Der Fachmann staunt (manchmal), der Laie wundert sich (öfter) zum Beispiel, wie perfekt McDonald’s alle Register des Kindermarketings zieht. Die Jungen werden aufgefordert, selbst zu bestellen. Sie finden eigens auf Körpermaß gestutzte Tresen vor und dürfen futtern, völlig befreit von Messer und Gabel. Vor allem aber: „Bei uns soll Essen Spaß machen“, betont Mäckes-Sprecher Matthias Mehlen. Und deshalb gibt es das Spielzeug zur Speise (Happy Meal!). Immer wieder was Neues, bevorzugt Lizenzprodukte zu aktuellen Themen wie derzeit „Tim und Struppi“. Besonders „raffiniert“: Sammelspielzeug. Darauf fahren Kinder ab, und ihre Eltern folgen. Ja, sicher, da kommt man gerne öfter. Und Mäckes sagt danke.

So wird aus der Marke eine Burger-Bewegung. Eye-Square-Geschäftsführer Michael Schießl bestätigt mit Zahlen aus der Blickaufzeichnung: Wenn Kinder auf Verpackung und Einzelteile des Happy Meals gucken, ruht ihr Blick im Durchschnitt zwei Sekunden lang auf dem Essen und fast doppelt so lange (3,5 Sekunden) auf dem Spielzeug.

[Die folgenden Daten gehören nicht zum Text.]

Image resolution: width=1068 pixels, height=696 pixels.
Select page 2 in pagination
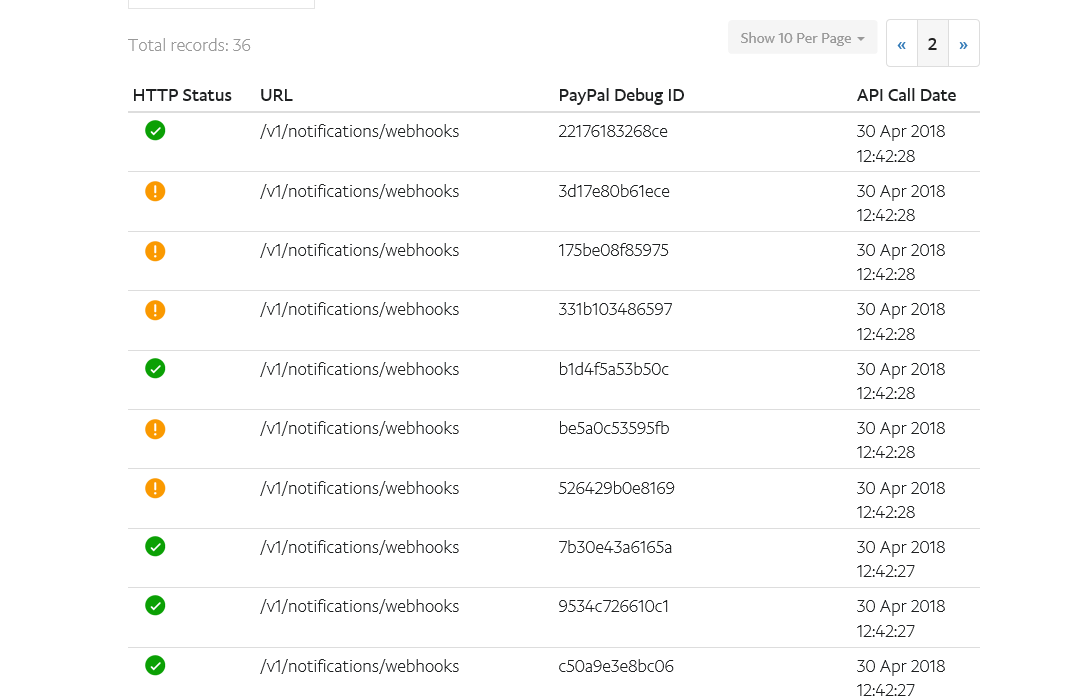[932, 44]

So lernt der Zuschauer ganz nebenbei, wie Marketing und Marktforschung arbeiten und was sich hinter Konsumentenpsychologie und Gehirnforschung verbirgt.

Jenseits aller TV-Geschmacksdiskussionen bleibt festzuhalten: Was Marken sind, wie sie funktionieren und wie sie beeinflussen, hat die ARD für Otto Normalverbraucher anschaulich aufbereitet. Die Markencheck-Reihe übersetzt Wirtschaft aus der Fachsprach in verständliches Populär-Deutsch – auf fachlich ordentlichem Niveau. Man hat sich im Fernsehen schon schlechter unterhalten gefühlt und mühsamer informieren müssen.